Osteopathic Doctors Take a Different Oath
Doctors of Osteopathic Medicine (DOs) take a separate oath maintained by the American Osteopathic Association. It shares much of the same spirit as the Declaration of Geneva but includes language specific to osteopathic philosophy, referencing “nature’s laws and the body’s inherent capacity for recovery” and pledging to develop the principles of osteopathy first laid out by the profession’s founder, Andrew Taylor Still.
The osteopathic oath also retains one line directly echoing the ancient version: “I will give no drugs for deadly purposes to any person, though it be asked of me.” It emphasizes loyalty to colleagues, respect for teachers, and a commitment to community welfare.

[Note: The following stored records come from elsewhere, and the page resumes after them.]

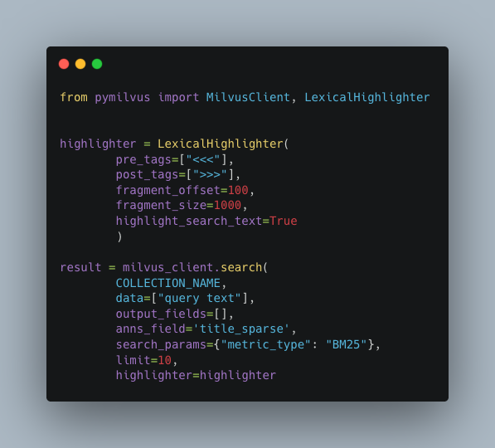This screenshot has width=495, height=448.
Task: Click the fragment_offset value 100
Action: [x=238, y=190]
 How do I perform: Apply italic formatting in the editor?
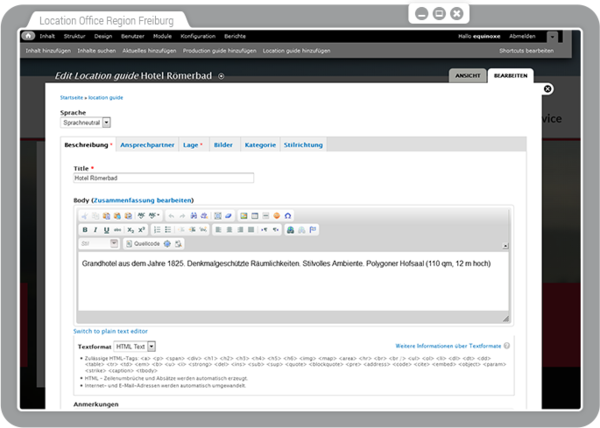coord(95,229)
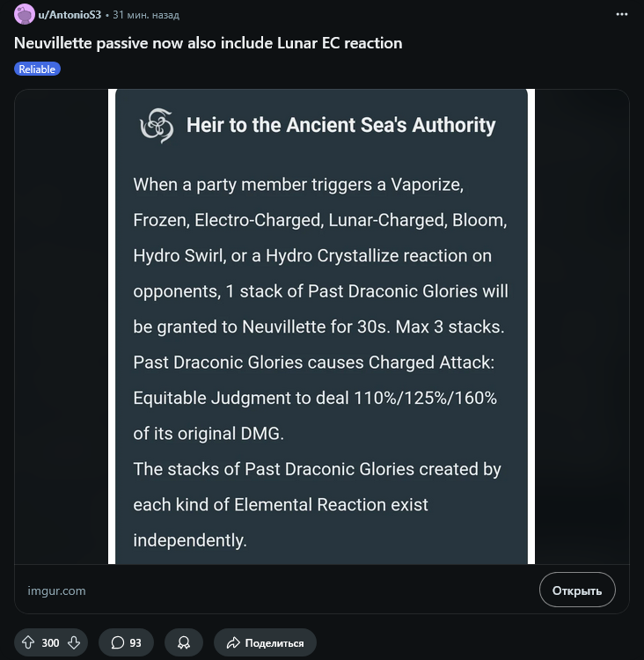Click the swirl talent icon in the image
Viewport: 644px width, 660px height.
click(x=157, y=125)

When Doctors Take the Oath
Many medical students actually take an oath twice. The first comes during the White Coat Ceremony, a tradition that marks the very first days of medical school. Students receive their white coats and recite an oath, often a version of the Hippocratic Oath, as a way to signal the responsibilities they’re assuming from day one. The second oath comes at graduation or commencement, when they formally enter the profession.
Some schools use the same oath at both events. Others use a shorter pledge at the white coat ceremony and a more detailed one at graduation. A number of schools now invite students to help write or revise the oath they’ll recite, making it a collaborative exercise rather than a top-down ritual.

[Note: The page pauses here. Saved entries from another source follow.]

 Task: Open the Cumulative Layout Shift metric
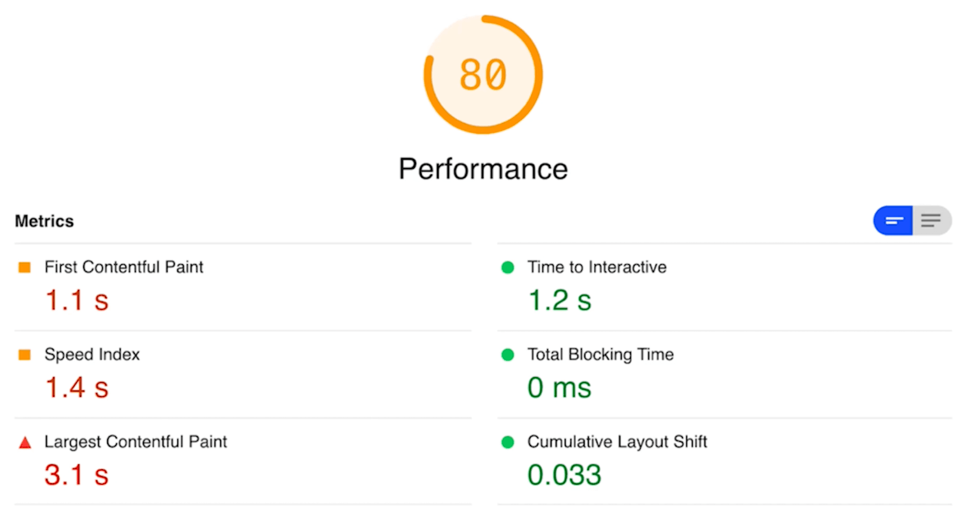coord(617,442)
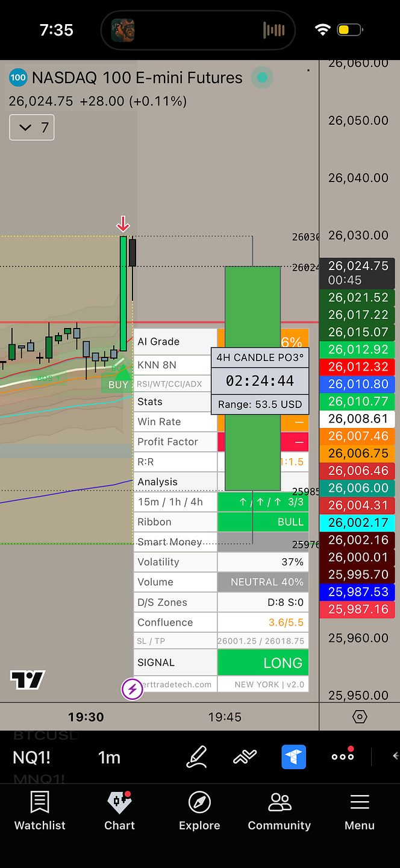
Task: Change the 1m timeframe interval
Action: (x=109, y=757)

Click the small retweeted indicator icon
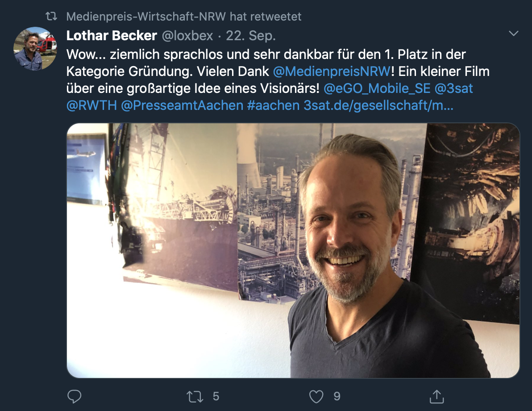click(x=51, y=16)
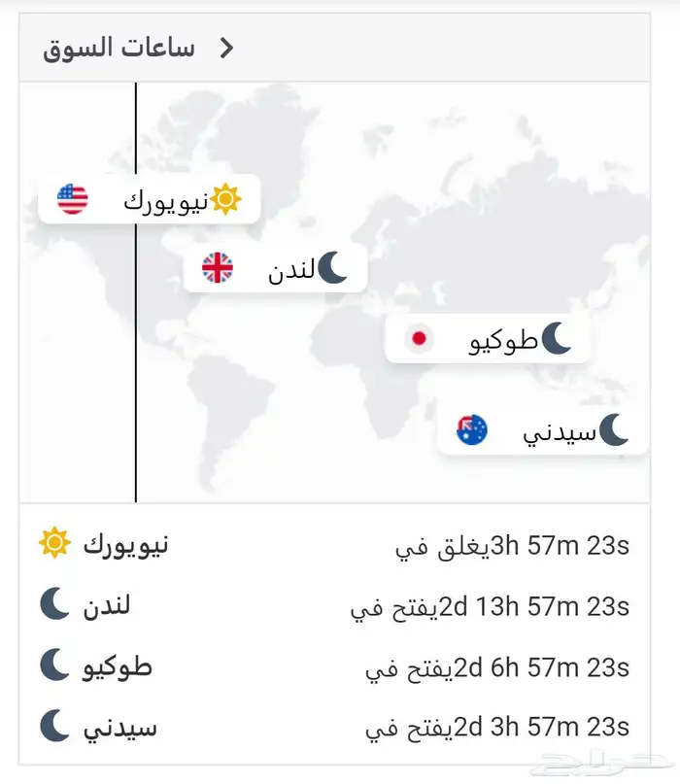Click the moon icon in the طوكيو map label
The height and width of the screenshot is (784, 680).
point(557,339)
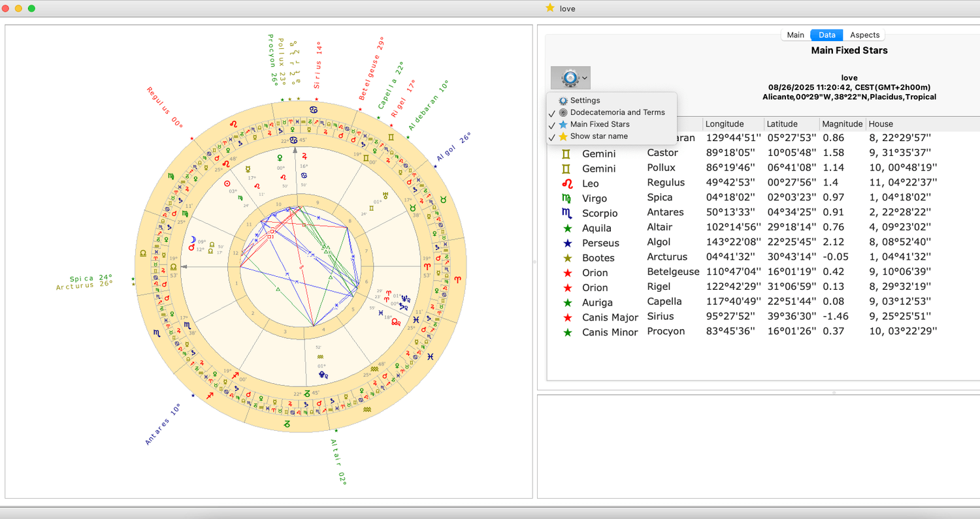
Task: Click the green star icon beside Aquila
Action: coord(567,228)
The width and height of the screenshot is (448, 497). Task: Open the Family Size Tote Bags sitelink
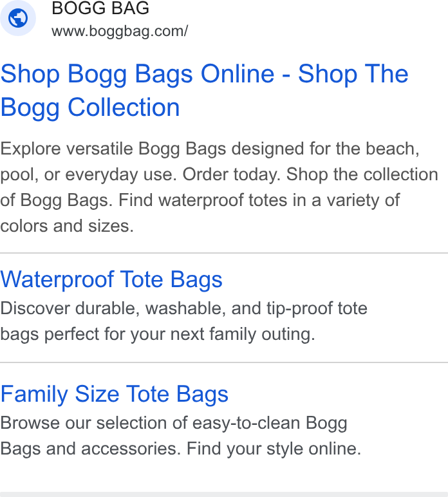114,394
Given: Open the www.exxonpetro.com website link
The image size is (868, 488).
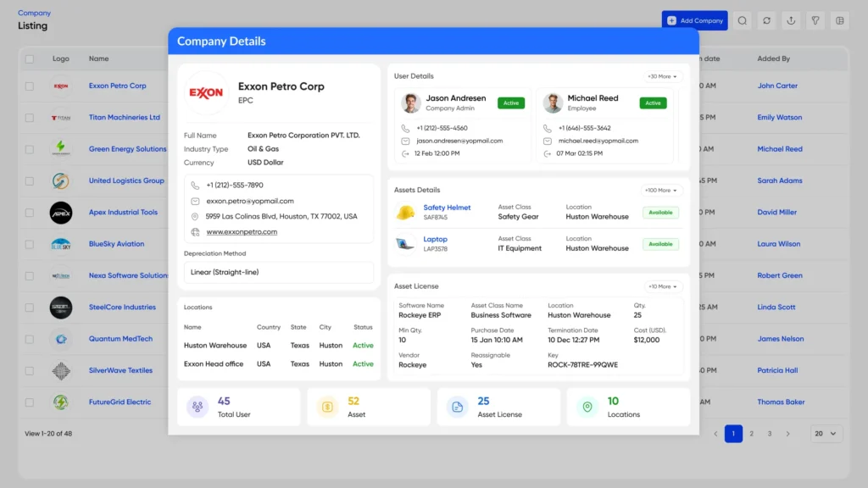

The Oath Has No Legal Force
Despite its cultural weight, the oath is entirely symbolic. It is not a legal contract, and violating it carries no legal consequences on its own. The U.S. Supreme Court made this explicit in 1973, rejecting the Hippocratic Oath as a guide to medical ethics and practice on the grounds that it could not account for modern developments in medicine and research.

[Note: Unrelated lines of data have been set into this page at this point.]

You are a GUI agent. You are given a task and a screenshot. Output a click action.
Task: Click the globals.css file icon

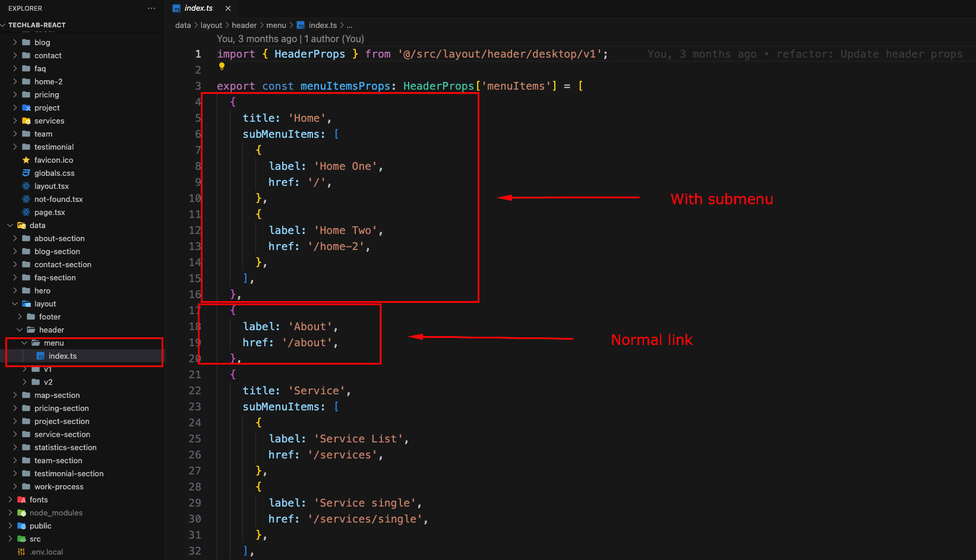pyautogui.click(x=26, y=173)
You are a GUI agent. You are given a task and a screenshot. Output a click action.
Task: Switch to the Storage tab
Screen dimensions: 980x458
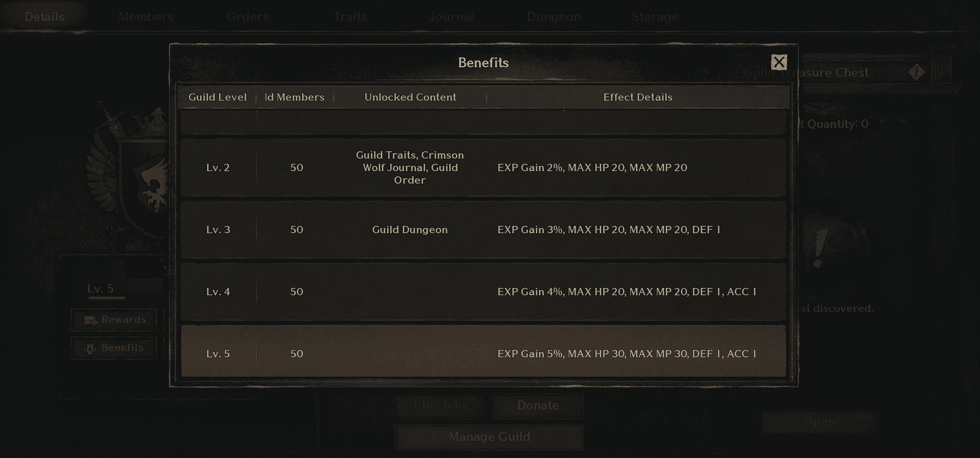pyautogui.click(x=655, y=17)
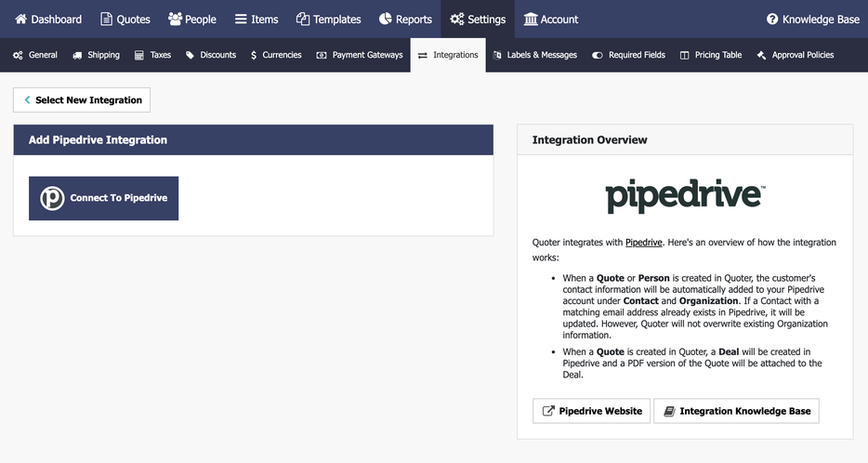
Task: Open Quotes via its document icon
Action: pos(106,20)
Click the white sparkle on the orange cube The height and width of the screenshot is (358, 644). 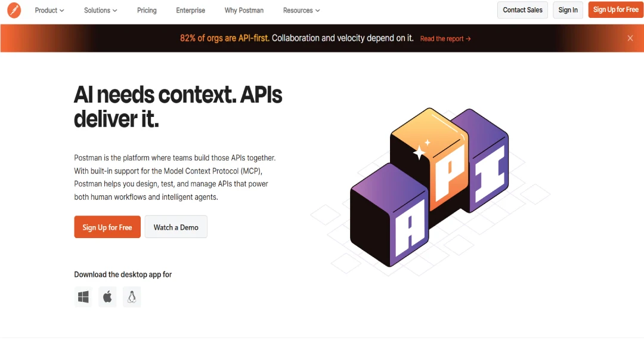coord(420,152)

What does carry legal force is medical licensing. Doctors are bound by state licensing laws, malpractice statutes, and institutional codes of conduct. They can lose their license, face lawsuits, or be disciplined by medical boards for violating professional standards. These legal frameworks evolved separately from the oath, though they share some of the same underlying values, particularly the principle that patient welfare comes first.
The Nuremberg trials after World War II highlighted the limitations of relying on a voluntary oath. Nazi physicians had committed horrific experiments on prisoners despite the oath’s existence, which led to the creation of the Nuremberg Code and eventually the Declaration of Geneva as more structured ethical frameworks.
How Common Is Oath-Taking Outside the U.S.?
The practice is widespread but not universal. A 2017 survey of all 32 UK medical schools found that 70% required students to take an oath, with many using the Declaration of Geneva or a close approximation. Some schools asked students to affirm the oath both at admission and at graduation. Of the schools that didn’t use an oath, some instead had students affirm a regulatory body’s code of professional duties, viewing that as more appropriate than a ceremonial pledge. Cambridge, for example, considered oath-swearing unnecessary and pointed to its adherence to the General Medical Council’s “Duties of a Doctor” framework.
The variation across countries and schools reflects an ongoing conversation about what an oath is really for. Proponents see it as a powerful moment that shapes professional identity and reinforces ethical commitment at a formative time. Skeptics argue that ethical behavior comes from training, culture, and accountability, not from reciting words at a ceremony. In practice, most medical institutions have landed on keeping the oath as a meaningful ritual while relying on licensing, regulation, and institutional oversight to enforce the standards it represents.